Apache Kafka
This documentation is for an unreleased version of Apache Flink Stateful Functions. We recommend you use the latest stable version.

Apache Kafka #

Stateful Functions offers an Apache Kafka I/O Module for reading from and writing to Kafka topics. It is based on Apache Flink’s universal Kafka connector and provides exactly-once processing semantics. Kafka is configured in the module specification of your application.

Kafka Ingress Spec #

A Kafka ingress defines an input point that reads records from one or more topics.

version: "3.0"

module:
  meta:
    type: remote
spec:
  ingresses:
  - ingress:
      meta:
        type: io.statefun.kafka/ingress
        id: com.example/users
      spec:
        address: kafka-broker:9092
        consumerGroupId: my-consumer-group
        startupPosition:
          type: earliest
        topics:
          - topic: messages-1
            valueType: com.example/User
            targets:
              - com.example.fns/greeter

The ingress also accepts properties to directly configure the Kafka client, using ingress.spec.properties. Please refer to the Kafka consumer configuration documentation for the full list of available properties. Note that configuration passed using named paths, such as ingress.spec.address, will have higher precedence and overwrite their respective settings in the provided properties.

Startup Position #

The ingress allows configuring the startup position to be one of the following:

From Group Offset (default) #

Starts from offsets that were committed to Kafka for the specified consumer group.

startupPosition:
  type: group-offsets

Earliest #

Starts from the earliest offset.

startupPosition:
  type: earliest

Latest #

Starts from the latest offset.

startupPosition:
  type: latest

Specific Offsets #

Starts from specific offsets, defined as a map of partitions to their target starting offset.

startupPosition:
  type: specific-offsets
  offsets:
    - user-topic/0: 91
    - user-topic/1: 11
    - user-topic/2: 8

Date #

Starts from offsets that have an ingestion time larger than or equal to a specified date.

startupPosition:
  type: date
  date: 2020-02-01 04:15:00.00 Z

On startup, if the specified startup offset for a partition is out-of-range or does not exist (which may be the case if the ingress is configured to start from group offsets, specific offsets, or from a date), then the ingress will fallback to using the position configured using ingress.spec.autoOffsetResetPosition which may be set to either latest or earliest. By default, this is set to be the latest position.

Kafka Egress Spec #

A Kafka egress defines an input point where functions can write out records to one or more topics.

version: "3.0"

module:
  meta:
    type: remote
spec:
  egresses:
    - egress:
        meta:
          type: io.statefun.kafka/egress
          id: example/output-messages
       spec:
         address: kafka-broker:9092
         deliverySemantic:
           type: exactly-once
           transactionTimeout: 15min
         properties:
           - foo.config: bar

Please refer to the Kafka producer configuration documentation for the full list of available properties.

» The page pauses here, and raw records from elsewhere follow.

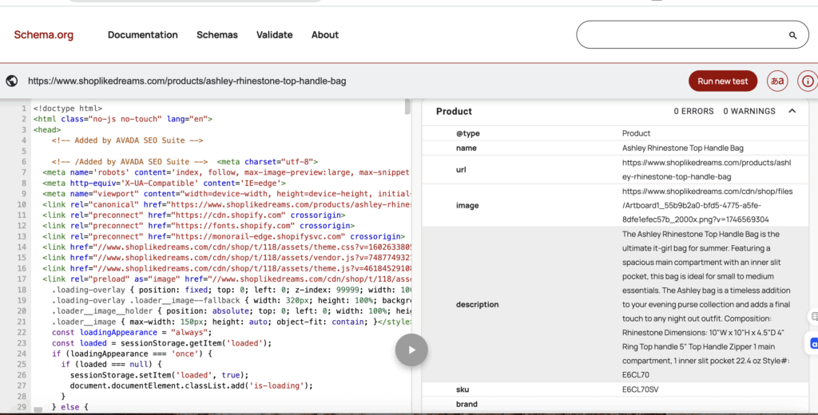Go to the Validate page
The height and width of the screenshot is (415, 818).
pyautogui.click(x=274, y=35)
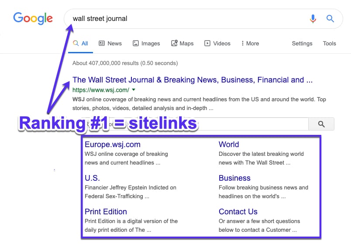Open the U.S. sitelink

coord(92,178)
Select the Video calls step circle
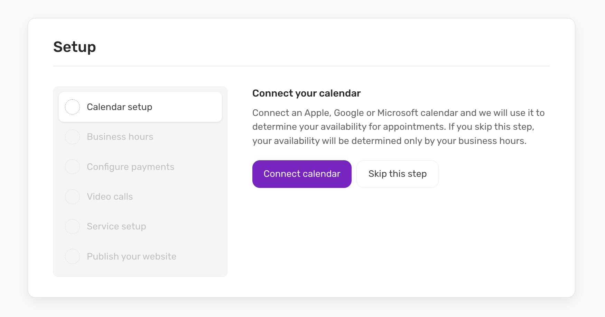Image resolution: width=605 pixels, height=317 pixels. [73, 197]
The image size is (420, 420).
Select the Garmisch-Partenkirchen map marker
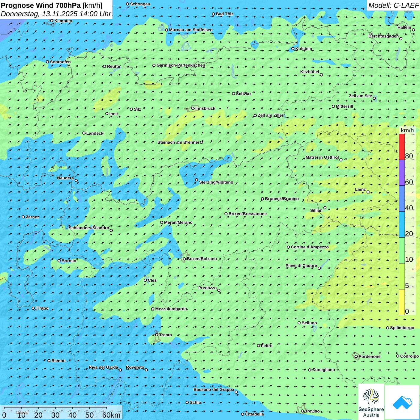click(x=154, y=65)
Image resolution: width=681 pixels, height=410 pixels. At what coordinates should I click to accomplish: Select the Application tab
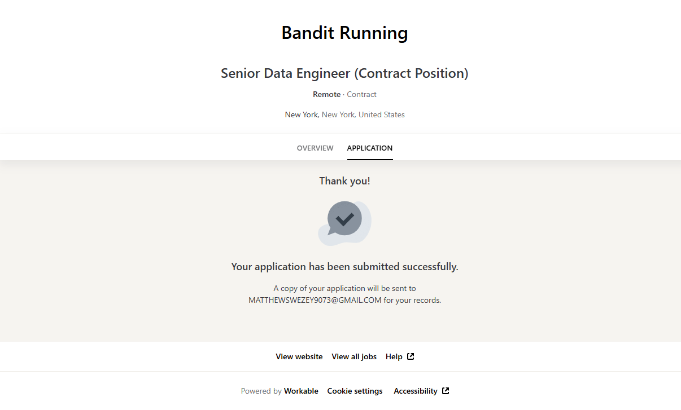(370, 148)
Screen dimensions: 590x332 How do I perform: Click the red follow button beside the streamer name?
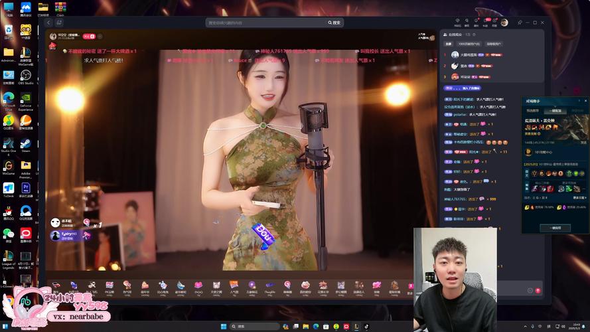click(90, 36)
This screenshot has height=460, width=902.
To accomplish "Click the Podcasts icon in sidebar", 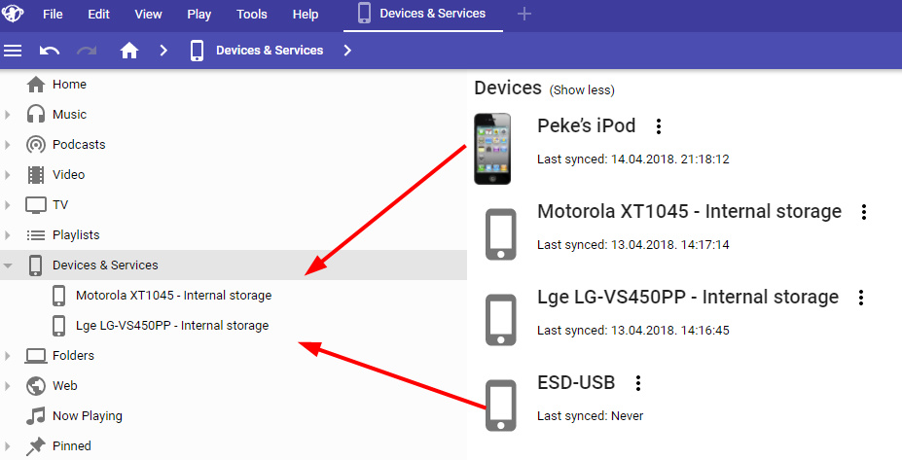I will click(x=36, y=145).
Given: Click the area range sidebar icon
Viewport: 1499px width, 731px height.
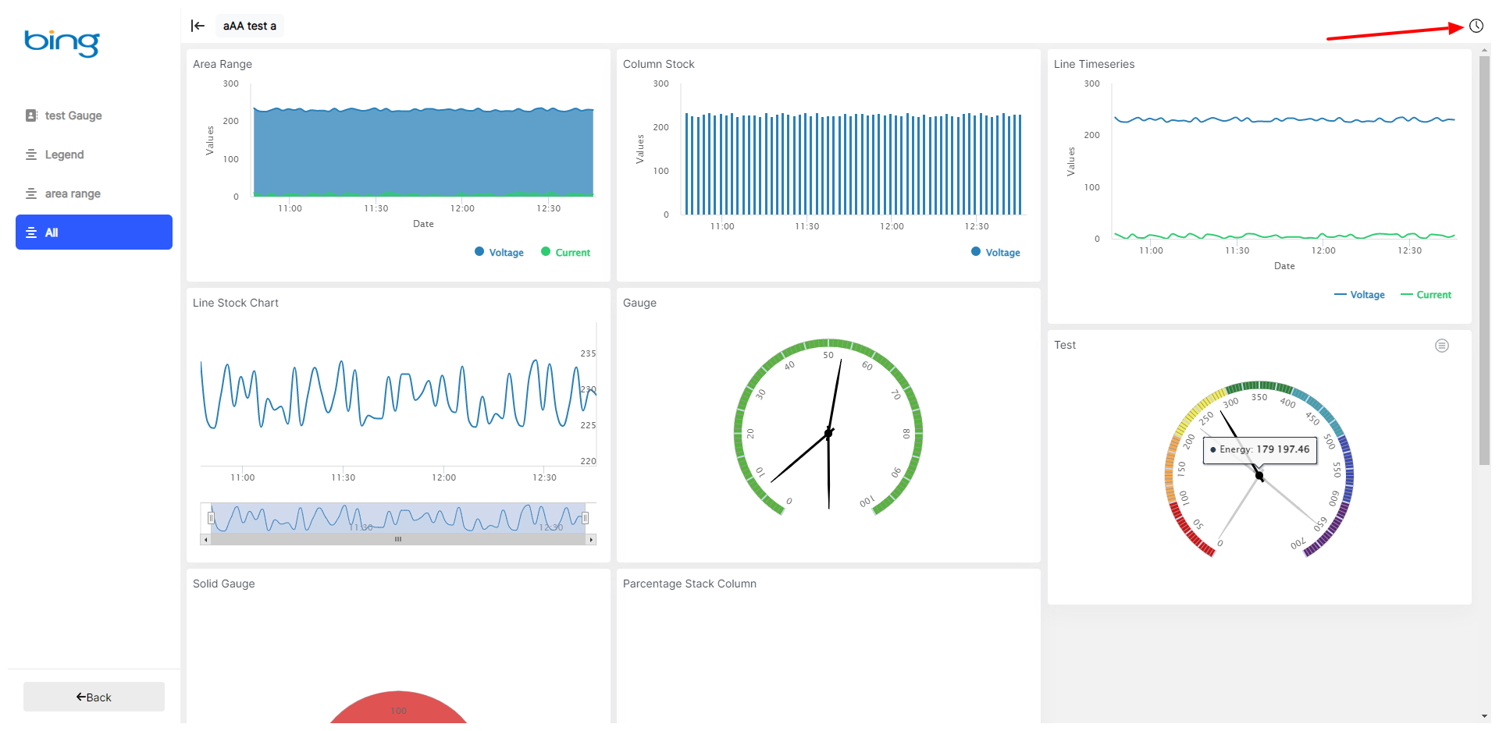Looking at the screenshot, I should 31,193.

Kafka Egress and Fault Tolerance #

With fault tolerance enabled, the Kafka egress can provide exactly-once delivery guarantees. You can choose three different modes of operation.

None #

Nothing is guaranteed, produced records can be lost or duplicated.

deliverySemantic:
  type: none

At Least Once #

Stateful Functions will guarantee that no records will be lost but they can be duplicated.

deliverySemantic:
  type: at-least-once

Exactly Once #

Stateful Functions uses Kafka transactions to provide exactly-once semantics.

deliverySemantic:
  type: exactly-once
  transactionTimeoutMillis: 15min

Writing To Kafka #

Functions write directly to Kafka from their SDK context. See SDK specific documentation for more details.